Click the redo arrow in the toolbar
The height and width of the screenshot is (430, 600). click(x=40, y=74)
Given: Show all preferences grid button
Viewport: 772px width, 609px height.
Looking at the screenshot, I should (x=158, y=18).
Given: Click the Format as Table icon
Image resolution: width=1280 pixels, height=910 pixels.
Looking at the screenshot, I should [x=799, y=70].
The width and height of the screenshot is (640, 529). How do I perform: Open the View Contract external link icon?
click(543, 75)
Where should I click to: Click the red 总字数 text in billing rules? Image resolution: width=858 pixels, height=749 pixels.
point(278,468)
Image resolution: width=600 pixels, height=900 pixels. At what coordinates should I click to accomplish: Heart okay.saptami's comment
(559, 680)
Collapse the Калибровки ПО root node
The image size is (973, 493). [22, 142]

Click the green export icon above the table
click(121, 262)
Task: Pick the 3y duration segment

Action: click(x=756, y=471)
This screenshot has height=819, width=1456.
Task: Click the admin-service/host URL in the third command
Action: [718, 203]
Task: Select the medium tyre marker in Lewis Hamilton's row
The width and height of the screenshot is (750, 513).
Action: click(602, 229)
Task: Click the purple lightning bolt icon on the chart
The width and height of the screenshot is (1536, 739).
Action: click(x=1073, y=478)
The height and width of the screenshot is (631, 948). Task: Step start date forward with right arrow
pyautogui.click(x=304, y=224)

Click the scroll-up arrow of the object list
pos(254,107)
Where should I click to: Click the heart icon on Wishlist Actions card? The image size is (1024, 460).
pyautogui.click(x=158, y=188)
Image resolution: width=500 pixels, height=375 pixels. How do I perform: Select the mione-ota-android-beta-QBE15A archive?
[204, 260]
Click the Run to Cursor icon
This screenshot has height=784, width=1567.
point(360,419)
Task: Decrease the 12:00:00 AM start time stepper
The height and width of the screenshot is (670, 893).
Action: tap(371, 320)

-------

* [WRITTEN EXERCISE] Can you duplicate all of the records above, line for line, with nothing changed?

* [FINISHED ANSWER]
Click the redo arrow in the toolbar
The height and width of the screenshot is (430, 600). click(x=40, y=74)
Given: Show all preferences grid button
Viewport: 772px width, 609px height.
Looking at the screenshot, I should (x=158, y=18).
Given: Click the Format as Table icon
Image resolution: width=1280 pixels, height=910 pixels.
Looking at the screenshot, I should [x=799, y=70].
The width and height of the screenshot is (640, 529). How do I perform: Open the View Contract external link icon?
click(543, 75)
Where should I click to: Click the red 总字数 text in billing rules? Image resolution: width=858 pixels, height=749 pixels.
point(278,468)
Image resolution: width=600 pixels, height=900 pixels. At what coordinates should I click to accomplish: Heart okay.saptami's comment
(559, 680)
Collapse the Калибровки ПО root node
The image size is (973, 493). [22, 142]

Click the green export icon above the table
click(121, 262)
Task: Pick the 3y duration segment

Action: click(x=756, y=471)
This screenshot has height=819, width=1456.
Task: Click the admin-service/host URL in the third command
Action: [718, 203]
Task: Select the medium tyre marker in Lewis Hamilton's row
The width and height of the screenshot is (750, 513).
Action: click(602, 229)
Task: Click the purple lightning bolt icon on the chart
The width and height of the screenshot is (1536, 739).
Action: click(x=1073, y=478)
The height and width of the screenshot is (631, 948). Task: Step start date forward with right arrow
pyautogui.click(x=304, y=224)

Click the scroll-up arrow of the object list
pos(254,107)
Where should I click to: Click the heart icon on Wishlist Actions card? The image size is (1024, 460).
pyautogui.click(x=158, y=188)
Image resolution: width=500 pixels, height=375 pixels. How do I perform: Select the mione-ota-android-beta-QBE15A archive?
[204, 260]
Click the Run to Cursor icon
This screenshot has height=784, width=1567.
point(360,419)
Task: Decrease the 12:00:00 AM start time stepper
The height and width of the screenshot is (670, 893).
Action: tap(371, 320)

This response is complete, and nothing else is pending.